If we can foster a real dialogue about what 'liberal' and 'conservative' really mean and how the two ideologies affect America and Americans, perhaps we can get through, not to the 23% who will follow Dubya to hell, but to the rest of Americans who are still in control of their own viewpoints.

Damn fucking right! Thank you for posting this, Alicia. Do you happen to have a link or cite to the Obama quote? I posted angrily about this--linking to you for the quote--today:

http://physioprof.wordpress.com/2008/03/02/hey-barack-fuck-you/

BTW, when's your book coming out?

Alicia Morgan said...

Thanks, PP - as usual, you say what's in my heart! I put the link in a comment on your blog, and I am going to also put it in my post.

My best guess is May; it's still being edited. I'm in limbo-land - it's out of my hands!

Alicia Morgan said...

Thanks, Annie - let's hope libs can get mad enough to start fighting back.

Larry - right on. Conservatism is the opposite of democracy. It's the idea that 'some are more equal than others' and, surprisingly enough for Darwin-haters, 'survival of the fittest'. And guess who the 'fittest' are?

PhysioProf said...

My best guess is May; it's still being edited. I'm in limbo-land - it's out of my hands!

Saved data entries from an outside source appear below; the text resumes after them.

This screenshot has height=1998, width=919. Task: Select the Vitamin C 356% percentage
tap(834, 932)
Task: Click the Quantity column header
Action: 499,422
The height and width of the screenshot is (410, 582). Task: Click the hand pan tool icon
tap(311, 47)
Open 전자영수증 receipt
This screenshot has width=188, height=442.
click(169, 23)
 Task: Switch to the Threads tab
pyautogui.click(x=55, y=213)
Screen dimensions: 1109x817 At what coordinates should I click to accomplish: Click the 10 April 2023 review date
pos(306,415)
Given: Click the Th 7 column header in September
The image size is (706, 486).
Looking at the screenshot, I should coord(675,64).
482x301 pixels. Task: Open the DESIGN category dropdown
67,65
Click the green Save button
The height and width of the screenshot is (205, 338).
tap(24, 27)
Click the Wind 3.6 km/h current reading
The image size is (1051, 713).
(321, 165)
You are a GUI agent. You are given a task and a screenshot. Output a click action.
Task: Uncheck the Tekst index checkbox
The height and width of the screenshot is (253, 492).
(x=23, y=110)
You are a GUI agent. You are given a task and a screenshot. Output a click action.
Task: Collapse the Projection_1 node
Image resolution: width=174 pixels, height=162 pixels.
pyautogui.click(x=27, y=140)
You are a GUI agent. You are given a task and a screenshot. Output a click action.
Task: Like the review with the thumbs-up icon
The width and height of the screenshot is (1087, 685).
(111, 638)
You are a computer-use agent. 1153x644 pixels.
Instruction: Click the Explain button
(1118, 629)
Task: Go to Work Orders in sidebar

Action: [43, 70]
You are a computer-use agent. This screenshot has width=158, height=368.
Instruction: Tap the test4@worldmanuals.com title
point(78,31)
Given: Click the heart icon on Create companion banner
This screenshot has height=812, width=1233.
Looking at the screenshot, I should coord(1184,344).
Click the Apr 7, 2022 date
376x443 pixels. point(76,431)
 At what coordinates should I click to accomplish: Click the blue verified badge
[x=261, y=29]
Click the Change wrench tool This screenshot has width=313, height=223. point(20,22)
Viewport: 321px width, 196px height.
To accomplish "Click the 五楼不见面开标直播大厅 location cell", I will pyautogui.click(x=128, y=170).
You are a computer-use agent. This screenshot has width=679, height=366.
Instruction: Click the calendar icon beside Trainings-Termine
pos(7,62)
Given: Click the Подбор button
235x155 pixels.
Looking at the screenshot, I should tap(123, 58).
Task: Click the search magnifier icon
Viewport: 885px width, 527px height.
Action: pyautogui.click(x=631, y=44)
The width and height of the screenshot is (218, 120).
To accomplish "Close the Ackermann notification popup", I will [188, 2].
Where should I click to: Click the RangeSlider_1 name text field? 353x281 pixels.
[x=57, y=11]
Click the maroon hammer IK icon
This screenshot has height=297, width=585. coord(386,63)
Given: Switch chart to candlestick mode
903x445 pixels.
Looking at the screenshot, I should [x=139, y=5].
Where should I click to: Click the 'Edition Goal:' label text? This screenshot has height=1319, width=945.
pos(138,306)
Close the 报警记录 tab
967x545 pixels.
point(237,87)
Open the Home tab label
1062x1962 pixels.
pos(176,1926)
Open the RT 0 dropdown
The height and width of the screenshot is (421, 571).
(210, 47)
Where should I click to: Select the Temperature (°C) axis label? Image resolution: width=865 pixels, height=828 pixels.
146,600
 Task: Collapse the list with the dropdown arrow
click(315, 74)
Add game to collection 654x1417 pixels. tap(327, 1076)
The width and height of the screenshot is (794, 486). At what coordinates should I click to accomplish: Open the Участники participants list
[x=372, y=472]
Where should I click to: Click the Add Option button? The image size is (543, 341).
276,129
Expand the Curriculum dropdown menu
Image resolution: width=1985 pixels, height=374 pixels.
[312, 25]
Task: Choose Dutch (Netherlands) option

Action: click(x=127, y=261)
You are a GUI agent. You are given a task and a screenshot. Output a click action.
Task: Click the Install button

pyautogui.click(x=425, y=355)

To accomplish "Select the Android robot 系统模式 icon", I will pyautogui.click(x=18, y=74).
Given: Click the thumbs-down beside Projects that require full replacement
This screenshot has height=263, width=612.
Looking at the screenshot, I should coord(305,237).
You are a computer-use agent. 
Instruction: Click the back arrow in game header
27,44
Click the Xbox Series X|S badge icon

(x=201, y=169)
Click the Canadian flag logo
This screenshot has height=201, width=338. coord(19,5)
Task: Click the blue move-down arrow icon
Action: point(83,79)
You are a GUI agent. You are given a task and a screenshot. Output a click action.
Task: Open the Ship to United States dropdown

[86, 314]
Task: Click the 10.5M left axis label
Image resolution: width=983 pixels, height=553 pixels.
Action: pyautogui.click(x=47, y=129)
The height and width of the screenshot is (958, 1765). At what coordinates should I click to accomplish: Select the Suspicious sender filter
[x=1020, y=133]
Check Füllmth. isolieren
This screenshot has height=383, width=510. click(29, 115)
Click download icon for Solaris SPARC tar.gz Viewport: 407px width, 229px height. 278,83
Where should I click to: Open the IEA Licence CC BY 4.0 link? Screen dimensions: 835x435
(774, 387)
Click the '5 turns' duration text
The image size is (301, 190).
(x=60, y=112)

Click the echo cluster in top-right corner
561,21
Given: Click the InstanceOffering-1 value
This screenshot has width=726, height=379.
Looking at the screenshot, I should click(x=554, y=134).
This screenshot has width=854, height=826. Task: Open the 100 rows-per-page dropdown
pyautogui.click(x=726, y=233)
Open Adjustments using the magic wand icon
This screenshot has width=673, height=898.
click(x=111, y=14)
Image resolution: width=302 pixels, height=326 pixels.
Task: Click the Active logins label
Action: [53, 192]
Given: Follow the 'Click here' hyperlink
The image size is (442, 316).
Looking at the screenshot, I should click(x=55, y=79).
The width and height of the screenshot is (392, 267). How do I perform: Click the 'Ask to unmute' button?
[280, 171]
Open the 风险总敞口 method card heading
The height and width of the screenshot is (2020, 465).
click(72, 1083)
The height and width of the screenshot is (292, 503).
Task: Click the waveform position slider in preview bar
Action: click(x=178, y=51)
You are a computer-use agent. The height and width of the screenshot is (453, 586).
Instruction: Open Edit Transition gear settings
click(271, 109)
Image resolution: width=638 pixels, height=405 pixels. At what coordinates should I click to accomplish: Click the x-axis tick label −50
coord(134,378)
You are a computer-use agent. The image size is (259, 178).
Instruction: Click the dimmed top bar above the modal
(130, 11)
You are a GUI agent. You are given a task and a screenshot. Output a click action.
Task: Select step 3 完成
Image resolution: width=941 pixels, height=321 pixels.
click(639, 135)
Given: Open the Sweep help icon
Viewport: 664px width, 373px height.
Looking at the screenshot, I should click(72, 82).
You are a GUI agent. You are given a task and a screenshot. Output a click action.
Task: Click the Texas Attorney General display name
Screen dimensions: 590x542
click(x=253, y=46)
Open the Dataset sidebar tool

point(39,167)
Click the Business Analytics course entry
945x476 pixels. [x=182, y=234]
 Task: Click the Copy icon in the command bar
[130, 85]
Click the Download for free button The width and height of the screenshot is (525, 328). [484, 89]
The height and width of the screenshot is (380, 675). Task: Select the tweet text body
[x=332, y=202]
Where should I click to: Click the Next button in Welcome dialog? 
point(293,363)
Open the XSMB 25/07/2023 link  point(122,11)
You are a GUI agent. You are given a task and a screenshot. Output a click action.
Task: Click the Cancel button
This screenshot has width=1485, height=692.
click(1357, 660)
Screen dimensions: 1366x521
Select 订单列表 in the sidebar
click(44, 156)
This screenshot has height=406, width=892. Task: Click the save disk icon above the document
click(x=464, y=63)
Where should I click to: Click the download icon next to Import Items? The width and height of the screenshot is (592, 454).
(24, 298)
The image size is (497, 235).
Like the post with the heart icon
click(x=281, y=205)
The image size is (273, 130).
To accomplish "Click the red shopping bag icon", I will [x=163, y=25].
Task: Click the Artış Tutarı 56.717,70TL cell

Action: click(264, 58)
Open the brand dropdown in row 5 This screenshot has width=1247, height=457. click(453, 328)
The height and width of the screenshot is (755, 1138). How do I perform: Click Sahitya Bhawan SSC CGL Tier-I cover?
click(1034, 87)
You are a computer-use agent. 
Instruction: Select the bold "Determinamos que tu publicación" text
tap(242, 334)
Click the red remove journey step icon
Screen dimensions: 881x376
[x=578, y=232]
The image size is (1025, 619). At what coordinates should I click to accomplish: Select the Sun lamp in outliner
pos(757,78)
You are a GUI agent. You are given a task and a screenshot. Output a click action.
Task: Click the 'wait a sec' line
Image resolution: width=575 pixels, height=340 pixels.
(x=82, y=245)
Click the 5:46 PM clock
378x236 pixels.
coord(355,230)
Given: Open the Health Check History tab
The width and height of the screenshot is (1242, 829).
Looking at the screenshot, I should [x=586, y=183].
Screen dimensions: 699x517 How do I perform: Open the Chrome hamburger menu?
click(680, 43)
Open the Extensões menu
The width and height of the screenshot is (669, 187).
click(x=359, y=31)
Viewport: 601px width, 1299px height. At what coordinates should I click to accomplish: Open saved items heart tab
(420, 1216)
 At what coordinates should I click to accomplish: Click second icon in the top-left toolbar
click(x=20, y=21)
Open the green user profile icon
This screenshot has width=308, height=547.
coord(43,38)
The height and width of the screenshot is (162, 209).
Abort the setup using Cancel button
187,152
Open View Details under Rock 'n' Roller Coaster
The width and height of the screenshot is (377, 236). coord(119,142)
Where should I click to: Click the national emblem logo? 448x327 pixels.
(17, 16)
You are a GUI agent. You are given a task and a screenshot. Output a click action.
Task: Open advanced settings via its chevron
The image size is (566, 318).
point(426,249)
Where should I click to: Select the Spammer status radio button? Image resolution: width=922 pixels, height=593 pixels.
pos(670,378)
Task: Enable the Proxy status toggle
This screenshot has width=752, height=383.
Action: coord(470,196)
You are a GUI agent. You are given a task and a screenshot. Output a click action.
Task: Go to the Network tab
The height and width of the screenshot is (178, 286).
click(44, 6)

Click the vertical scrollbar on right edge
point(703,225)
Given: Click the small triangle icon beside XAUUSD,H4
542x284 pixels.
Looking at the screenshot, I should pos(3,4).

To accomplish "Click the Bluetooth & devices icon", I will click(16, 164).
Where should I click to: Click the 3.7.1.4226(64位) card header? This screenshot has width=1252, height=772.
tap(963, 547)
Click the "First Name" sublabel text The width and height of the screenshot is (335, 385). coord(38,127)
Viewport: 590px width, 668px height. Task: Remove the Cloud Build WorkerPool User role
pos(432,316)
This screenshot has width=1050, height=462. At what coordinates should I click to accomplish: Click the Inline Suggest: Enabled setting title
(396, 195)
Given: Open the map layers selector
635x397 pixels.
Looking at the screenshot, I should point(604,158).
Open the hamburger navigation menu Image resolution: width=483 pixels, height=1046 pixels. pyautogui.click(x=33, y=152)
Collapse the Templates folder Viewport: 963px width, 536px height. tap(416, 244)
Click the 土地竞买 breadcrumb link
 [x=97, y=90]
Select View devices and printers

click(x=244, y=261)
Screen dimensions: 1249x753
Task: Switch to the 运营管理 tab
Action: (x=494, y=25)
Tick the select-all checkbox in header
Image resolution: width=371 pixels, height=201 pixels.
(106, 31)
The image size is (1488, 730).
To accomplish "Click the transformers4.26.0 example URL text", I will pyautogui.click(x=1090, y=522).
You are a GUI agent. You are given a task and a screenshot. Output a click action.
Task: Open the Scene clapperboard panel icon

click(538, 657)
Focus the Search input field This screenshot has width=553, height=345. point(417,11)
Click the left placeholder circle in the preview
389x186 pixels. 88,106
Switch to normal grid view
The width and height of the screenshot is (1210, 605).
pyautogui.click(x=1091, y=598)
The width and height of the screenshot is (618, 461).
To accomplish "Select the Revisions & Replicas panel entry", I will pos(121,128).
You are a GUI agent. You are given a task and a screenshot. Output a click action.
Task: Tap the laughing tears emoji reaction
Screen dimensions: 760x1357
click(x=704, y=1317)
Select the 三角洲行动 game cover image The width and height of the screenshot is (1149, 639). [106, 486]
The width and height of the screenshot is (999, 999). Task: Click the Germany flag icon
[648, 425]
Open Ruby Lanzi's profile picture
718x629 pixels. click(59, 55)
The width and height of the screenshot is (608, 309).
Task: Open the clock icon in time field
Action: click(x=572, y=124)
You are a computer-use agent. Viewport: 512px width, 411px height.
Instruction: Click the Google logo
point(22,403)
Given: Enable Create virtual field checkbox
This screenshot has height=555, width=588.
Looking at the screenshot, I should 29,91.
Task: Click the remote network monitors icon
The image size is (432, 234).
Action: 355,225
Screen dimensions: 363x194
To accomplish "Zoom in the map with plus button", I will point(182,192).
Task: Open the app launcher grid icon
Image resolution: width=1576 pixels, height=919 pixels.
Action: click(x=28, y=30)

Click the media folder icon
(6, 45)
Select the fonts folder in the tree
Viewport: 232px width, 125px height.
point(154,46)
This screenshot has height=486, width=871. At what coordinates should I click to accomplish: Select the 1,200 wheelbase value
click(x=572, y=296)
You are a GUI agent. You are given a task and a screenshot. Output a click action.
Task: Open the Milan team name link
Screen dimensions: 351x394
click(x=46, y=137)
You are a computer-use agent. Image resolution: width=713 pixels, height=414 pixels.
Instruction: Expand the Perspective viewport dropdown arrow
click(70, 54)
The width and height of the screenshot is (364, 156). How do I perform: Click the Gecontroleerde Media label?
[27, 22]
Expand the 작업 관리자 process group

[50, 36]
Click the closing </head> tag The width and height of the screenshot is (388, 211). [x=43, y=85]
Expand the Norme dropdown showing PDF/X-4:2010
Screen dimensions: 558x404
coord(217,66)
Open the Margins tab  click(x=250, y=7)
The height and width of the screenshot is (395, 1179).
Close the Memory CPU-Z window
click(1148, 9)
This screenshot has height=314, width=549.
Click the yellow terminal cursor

Tell those editors to hurry the fuck up!

Adele said...

Alicia -- amen, sister, for reclaiming the L-word for all of us. I, for one, refused to stop using it even after the righties turned it into a dirty word (way back in the Dukakis v. Bush I campaign). I always felt it was a badge of honor. Thanks for reminding us!

Alicia Morgan said...

It is a badge of honor, Addie! And maybe politicians aren't at the place where they can sacrifice their candidacies by using it. So, that makes it our job to bring it back so that they can use it with pride.

Mauigirl said...

Great post, Alicia. The Democrats have totally let the Neocons define them. It is time to take back the word Liberal. I recently updated by profile on my blog to include my political stance and toyed with whether to call myself a Progressive or a Liberal. I chose Liberal for all the reasons you cite.

I would say Obama could make a good case for saying, however, that there is "nothing conservative about running up huge deficits, there is nothing conservative about starting an unprovoked war, there is nothing conservative about poking the Government's nose into private business, there is nothing conservative about overriding the laws of individual states..." I could go on.

I'm going to link your post, it was great.

Alicia Morgan said...

Thanks, Mauigirl - and great point! Both 'liberal' and 'conservative' have been destroyed by these thugs who are neither; only power-mongers.